待办任务
a. 请列出训练代码节选中通过 .to(self.device) 移到设备上的全部变量名。
b. 请把训练代码节选中从“# Fetch real”到“# tensor([ 0])”的部分重新写出,并把其中的“data_iter”一律换成“batch_iter”。
c. 请从训练代码节选最后一句之后接着往下写。

原文摘录
-*-

1. Preprocess input data预处理输入数据

            # =================================================================================== #
            #                             1. Preprocess input data预处理输入数据                     #
            # =================================================================================== #

            # Fetch real images and labels.获取真实图像和标签
            try:
                x_real, label_org = next(data_iter)
            except:
                data_iter = iter(data_loader)
                x_real, label_org = next(data_iter)

            # Generate target domain labels randomly.随机生成目标域标签
            rand_idx = torch.randperm(label_org.size(0))   # tensor([ 0])
            label_trg = label_org[rand_idx]                # tensor([[ 1.,  0.,  0.,  1.,  1.]]) 真实label,从数据中取出

            if self.dataset == 'CelebA':
                c_org = label_org.clone()
                c_trg = label_trg.clone()
            elif self.dataset == 'RaFD':
                c_org = self.label2onehot(label_org, self.c_dim)
                c_trg = self.label2onehot(label_trg, self.c_dim)

            x_real = x_real.to(self.device)           # Input images.输入图像
            c_org = c_org.to(self.device)             # Original domain labels.原始域标签
            # print(c_org) tensor([[ 1.,  0.,  0.,  1.,  1.]]
            c_trg = c_trg.to(self.device)             # Target domain labels.目标域标签
            # print(c_trg) tensor([[ 1.,  0.,  0.,  1.,  1.]]
            label_org = label_org.to(self.device)     # Labels for computing classification loss.计算分类损失的标签
            label_trg = label_trg.to(self.device)     # Labels for computing classification loss.计算分类损失的标签

2. Train the discriminator训练判别器

            # =================================================================================== #
            #                             2. Train the discriminator训练判别器                      #
            # =================================================================================== #
            # 判别器以一个batch(16)的真实图片为输入,输出out_src[16, 1, 2, 2]和用来判断图片真假的out_cls[16, 5],得到图片的标签估计。

-*-

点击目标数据

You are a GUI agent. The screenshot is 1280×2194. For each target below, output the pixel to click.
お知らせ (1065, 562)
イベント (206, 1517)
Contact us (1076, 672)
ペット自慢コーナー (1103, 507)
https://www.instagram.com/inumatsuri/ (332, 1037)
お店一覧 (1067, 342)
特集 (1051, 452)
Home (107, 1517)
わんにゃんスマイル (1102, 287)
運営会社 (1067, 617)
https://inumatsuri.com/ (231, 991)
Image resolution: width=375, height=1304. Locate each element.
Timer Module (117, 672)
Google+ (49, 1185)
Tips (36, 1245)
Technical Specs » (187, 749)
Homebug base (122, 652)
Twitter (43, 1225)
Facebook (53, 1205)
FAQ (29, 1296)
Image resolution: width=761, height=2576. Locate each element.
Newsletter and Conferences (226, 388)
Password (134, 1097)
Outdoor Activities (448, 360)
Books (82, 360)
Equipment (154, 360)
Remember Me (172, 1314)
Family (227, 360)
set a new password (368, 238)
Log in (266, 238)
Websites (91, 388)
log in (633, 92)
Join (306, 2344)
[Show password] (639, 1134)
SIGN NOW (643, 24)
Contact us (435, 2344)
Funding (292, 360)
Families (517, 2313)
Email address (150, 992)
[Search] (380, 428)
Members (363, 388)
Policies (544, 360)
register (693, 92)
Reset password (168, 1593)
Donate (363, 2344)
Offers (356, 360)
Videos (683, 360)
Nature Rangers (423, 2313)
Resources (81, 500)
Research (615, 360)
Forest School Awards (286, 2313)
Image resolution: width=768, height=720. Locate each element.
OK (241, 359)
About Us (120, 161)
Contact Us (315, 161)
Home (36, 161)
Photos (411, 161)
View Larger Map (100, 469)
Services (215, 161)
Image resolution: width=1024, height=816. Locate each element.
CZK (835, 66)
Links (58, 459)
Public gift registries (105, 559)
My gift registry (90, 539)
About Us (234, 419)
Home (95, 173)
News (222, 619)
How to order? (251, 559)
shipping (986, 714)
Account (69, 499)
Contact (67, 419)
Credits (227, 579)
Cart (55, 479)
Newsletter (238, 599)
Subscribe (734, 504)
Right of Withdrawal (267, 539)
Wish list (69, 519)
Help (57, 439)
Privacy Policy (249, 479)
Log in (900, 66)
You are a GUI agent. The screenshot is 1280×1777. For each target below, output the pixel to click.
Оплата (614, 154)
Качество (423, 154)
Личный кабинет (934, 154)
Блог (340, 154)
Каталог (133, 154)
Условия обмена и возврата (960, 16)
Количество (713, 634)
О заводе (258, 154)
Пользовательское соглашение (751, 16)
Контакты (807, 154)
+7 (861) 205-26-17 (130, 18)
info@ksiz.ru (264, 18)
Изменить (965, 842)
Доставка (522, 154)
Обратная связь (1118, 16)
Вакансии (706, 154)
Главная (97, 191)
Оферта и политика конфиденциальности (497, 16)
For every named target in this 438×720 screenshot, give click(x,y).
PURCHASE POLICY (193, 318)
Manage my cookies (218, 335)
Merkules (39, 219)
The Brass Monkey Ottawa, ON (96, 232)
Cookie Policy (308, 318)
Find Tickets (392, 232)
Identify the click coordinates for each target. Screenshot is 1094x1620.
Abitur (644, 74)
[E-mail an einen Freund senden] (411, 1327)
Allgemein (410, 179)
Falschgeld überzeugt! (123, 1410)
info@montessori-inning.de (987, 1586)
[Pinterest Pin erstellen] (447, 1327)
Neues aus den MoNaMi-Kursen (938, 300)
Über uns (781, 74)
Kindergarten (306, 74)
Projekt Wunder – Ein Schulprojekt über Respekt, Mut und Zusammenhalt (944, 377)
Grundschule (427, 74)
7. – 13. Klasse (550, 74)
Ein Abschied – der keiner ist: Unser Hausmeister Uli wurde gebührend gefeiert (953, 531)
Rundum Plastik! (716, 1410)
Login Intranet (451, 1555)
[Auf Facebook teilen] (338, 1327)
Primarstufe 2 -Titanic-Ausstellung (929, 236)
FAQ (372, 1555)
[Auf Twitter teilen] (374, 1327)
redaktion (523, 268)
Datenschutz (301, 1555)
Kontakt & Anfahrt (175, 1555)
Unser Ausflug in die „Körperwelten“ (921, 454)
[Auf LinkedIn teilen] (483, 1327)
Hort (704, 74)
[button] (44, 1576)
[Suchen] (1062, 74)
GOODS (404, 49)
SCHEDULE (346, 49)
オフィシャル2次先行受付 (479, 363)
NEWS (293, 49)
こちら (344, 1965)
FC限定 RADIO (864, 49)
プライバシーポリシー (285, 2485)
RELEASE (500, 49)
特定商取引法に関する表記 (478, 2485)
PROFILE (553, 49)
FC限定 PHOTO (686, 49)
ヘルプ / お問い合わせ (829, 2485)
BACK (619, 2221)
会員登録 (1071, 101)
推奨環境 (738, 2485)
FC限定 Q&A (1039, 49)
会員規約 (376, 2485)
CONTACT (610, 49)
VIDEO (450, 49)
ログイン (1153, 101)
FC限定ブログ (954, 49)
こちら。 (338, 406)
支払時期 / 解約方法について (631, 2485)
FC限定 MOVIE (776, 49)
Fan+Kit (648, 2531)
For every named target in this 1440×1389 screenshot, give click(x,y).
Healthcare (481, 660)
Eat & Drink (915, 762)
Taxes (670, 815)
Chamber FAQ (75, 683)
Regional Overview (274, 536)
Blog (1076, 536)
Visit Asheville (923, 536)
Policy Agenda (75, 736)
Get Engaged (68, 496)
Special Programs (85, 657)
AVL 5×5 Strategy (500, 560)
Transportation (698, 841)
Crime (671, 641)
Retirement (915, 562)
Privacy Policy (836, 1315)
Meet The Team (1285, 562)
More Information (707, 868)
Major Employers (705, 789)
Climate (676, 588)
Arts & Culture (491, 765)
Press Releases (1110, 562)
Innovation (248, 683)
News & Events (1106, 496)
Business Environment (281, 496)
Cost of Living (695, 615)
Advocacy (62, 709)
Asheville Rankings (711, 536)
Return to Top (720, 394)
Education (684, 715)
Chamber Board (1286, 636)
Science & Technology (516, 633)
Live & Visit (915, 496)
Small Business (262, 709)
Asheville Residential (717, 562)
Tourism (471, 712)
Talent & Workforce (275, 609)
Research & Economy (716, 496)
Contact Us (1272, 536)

-*-

各题答案
a. x_real、c_org、c_trg、label_org、label_trg

b.
# Fetch real images and labels.获取真实图像和标签
            try:
                x_real, label_org = next(batch_iter)
            except:
                batch_iter = iter(data_loader)
                x_real, label_org = next(batch_iter)

            # Generate target domain labels randomly.随机生成目标域标签
            rand_idx = torch.randperm(label_org.size(0))   # tensor([ 0])

c.
            # Compute loss with real images.用真实图像计算损失
            out_src, out_cls = self.D(x_real)    # out_src 表示图像的真假  # out_cls 表示图像的标签
            d_loss_real = - torch.mean(out_src)   # 判定越接近为真,损失越小  # d_loss_real最小,那么 out_src 最大==1 (针对图像)
            # d_loss_real = tensor(1.00000e-04 * 3.8965)
            d_loss_cls = self.classification_loss(out_cls, label_org, self.dataset)  # 衡量真实标签与标签估计
            # d_loss_cls = tensor(3.4666)
            # Compute loss with fake images.用假图像计算损失
            # 将真实图像输入x_real和假的标签c_trg输入生成网络,得到生成图像x_fake,
            x_fake = self.G(x_real, c_trg)         # 输入一个batch的真实图片和目标标签,生成假的图
            out_src, out_cls = self.D(x_fake.detach())    # 梯度截断//
            d_loss_fake = torch.mean(out_src)      # 判定越接近为假,损失越小 # tensor(1.00000e-05 *-1.0045)

            """
                        out_src
                        tensor(1.00000e-03 *
                        [[[[-1.5289,  0.8110],
                           [ 0.2153,  0.4624]]]])
                        out_cls
                        tensor(1.00000e-03 *
                           [[ 1.4681,  1.9497,  1.2743, -1.1915,  0.7609]])
                        """

            # Compute loss for gradient penalty.计算梯度惩罚的损失
            # 计算梯度惩罚因子alpha,根据alpha结合x_real,x_fake,输入判别网络,计算梯度,得到梯度损失函数,
            # alpha是一个随机数 tensor([[[[ 0.7610]]]])
            alpha = torch.rand(x_real.size(0), 1, 1, 1).to(self.device)
            x_hat = (alpha * x_real.data + (1 - alpha) * x_fake.data).requires_grad_(True)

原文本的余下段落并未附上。